So I do not think it is going to make a huge difference."[285]
Sir Howard Newby agreed with this view, saying, "I
think £1,000 per year for maintenance is frankly too low
and I hope the Government will in time, when resources become
available, have another look at that."
163. The Liberal Democrat Education Spokespersons
presented a case for raising the grant to £2,000 per year
for the poorest student. This was costed at an additional £300
million to the Government's existing proposal, to be funded from
a 50% rate on incomes over £100,000.[286]
Education Maintenance Allowance
164. Another slightly different point was that the
grant should have been linked with the EMA to provide continuity
for those students from non-traditional backgrounds. NATFHE told
us that:
"It is particularly disappointing that the grant
levels are not linked, in amount and thresholds for payment, with
the £1,500 Education Maintenance Allowance so thatif
set at a realistic levelthis would provide seamless transition
in support terms from FE to HE".[287]
Professor Claire Callender of South Bank University
argued along the same lines:
"The White Paper missed the opportunity of linking
the receipt of the new student grants more directly with existing
means-tested Educational Maintenance Allowances (EMAs) for 16-19
year olds, which are to be rolled out in 2004.
It would have been helpful if young people in receipt
of the full EMA could have been guaranteed receipt of the full
HE grant. This would have helped a seamless transition in funding
for school leavers and FE college students into HE, and aided
the simplification of student funding across these sectors."[288]
165. The Secretary of State responded by saying "I
do not actually accept the argument that because this is the State
support that you received at the age of 16, it should necessarily
be the State support that you receive at the age of 20, but I
do accept the argument
that it must be a coherent system
and one which incentivises rather than disincentivises".[289]
Eligibility for Maintenance Grant
166. There has been some confusion about precisely
who will be eligible to receive the full £1,000 grant. The
White Paper says that students from families where income is £10,000
or less will receive the full £1,000, and those whose family
income is up to £20,000 will receive some grant.
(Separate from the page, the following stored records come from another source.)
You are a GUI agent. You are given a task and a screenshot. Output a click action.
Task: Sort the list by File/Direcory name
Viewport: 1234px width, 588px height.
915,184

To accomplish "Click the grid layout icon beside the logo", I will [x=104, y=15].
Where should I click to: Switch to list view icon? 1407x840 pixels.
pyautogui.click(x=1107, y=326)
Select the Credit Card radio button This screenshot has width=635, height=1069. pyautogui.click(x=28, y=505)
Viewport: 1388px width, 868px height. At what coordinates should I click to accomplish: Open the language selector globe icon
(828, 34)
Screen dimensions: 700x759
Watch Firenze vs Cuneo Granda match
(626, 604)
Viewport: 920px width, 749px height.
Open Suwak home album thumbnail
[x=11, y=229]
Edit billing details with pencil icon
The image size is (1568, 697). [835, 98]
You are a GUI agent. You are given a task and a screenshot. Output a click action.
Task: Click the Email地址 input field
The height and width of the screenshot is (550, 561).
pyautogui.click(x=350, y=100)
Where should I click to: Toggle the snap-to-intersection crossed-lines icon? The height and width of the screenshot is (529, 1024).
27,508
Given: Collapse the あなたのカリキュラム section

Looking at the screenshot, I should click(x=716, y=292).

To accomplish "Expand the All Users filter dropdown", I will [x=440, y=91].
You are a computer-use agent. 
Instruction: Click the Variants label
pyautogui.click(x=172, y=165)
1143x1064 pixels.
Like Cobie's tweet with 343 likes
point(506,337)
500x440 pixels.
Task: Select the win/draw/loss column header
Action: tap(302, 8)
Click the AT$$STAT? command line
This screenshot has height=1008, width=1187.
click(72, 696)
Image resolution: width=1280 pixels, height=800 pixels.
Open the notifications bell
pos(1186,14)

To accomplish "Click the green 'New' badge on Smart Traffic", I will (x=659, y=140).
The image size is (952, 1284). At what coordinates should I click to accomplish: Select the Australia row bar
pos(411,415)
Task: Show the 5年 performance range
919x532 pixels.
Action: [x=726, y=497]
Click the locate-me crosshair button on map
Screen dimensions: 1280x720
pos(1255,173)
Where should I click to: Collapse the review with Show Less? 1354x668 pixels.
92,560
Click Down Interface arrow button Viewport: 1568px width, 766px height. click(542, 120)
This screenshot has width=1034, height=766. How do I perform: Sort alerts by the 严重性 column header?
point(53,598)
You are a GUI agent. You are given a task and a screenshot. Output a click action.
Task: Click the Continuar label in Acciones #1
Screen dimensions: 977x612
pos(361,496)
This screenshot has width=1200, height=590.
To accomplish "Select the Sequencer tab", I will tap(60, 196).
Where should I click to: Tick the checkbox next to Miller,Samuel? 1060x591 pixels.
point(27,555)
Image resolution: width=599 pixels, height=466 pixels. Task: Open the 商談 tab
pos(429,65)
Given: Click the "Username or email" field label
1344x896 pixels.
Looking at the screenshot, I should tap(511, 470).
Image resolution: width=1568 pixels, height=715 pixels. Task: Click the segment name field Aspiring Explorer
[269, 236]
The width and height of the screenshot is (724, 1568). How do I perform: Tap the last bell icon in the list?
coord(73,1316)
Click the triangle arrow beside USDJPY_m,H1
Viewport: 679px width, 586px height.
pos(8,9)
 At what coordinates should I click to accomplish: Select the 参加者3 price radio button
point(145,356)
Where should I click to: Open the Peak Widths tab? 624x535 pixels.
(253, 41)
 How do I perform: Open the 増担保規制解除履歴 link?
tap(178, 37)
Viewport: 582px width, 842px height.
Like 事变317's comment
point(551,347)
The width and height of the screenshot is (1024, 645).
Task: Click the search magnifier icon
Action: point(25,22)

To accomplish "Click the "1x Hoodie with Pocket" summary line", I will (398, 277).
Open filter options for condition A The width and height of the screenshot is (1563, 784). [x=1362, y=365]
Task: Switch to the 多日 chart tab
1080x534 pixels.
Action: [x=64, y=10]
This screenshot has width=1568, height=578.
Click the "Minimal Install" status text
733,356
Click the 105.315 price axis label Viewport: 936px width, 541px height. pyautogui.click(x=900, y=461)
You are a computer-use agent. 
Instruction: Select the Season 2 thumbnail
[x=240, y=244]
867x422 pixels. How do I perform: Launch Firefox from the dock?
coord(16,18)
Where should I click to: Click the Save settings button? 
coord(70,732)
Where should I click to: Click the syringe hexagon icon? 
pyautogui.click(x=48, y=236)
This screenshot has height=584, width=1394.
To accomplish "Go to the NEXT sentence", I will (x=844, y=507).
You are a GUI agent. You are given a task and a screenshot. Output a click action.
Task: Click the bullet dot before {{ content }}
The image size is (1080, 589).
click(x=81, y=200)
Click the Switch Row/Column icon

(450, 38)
These limits
appeared to suggest that a very small proportion indeed of the
student population would be eligible for the £1,000 grant;
figures from the Family Resources Survey 2001-02 indicate that
only 7% of families with one or more dependent children between
16 and 18 have total income of £10,000 or less.[290]
167. When we saw Margaret Hodge, she told us that
it was the Government's intention that the full £1,000 grant
would be available to "30% of the cohort".[291]
In a letter sent after that meeting, she told us that since the
launch of the White Paper in January, "We
have received
more up-to-date data which indicated that within the 30% of students
to be supported, we may be able to afford to raise the threshold
for the full grant higher than the proposed £10,000",
and that a further statement would be made once the data had been
checked. When we met the Secretary of State he acknowledged that
the £10,000 figure had been arrived at in error, and also
told us that he was not yet in a position to say what the income
limit would be. He declined to offer an estimate, on the grounds
that "having made the mistake before, I am rather loath to
set another hare running".[292]
The income limit for eligibility for the full grant has not yet
been made public.
Assistance With Payment of Tuition Fees
168. With the present standard £1,100 fee, the
Government has a scheme to assist students from poorer families:
"Under the current system the Government spends
over £400 million on paying the fees of those whose parents
are least able to afford the standard £1,100 fee. This sum
pays the fee in full for those whose parents are on incomes up
to £20,000. For those between £20,000 and £30,000,
it covers part of the cost of the fee. The Government will
continue this spending on student support when the new contribution
arrangements come into effect in 2006. This will reduce any contribution
that students have to pay by up to £1,100 [uprated for inflation]."[293]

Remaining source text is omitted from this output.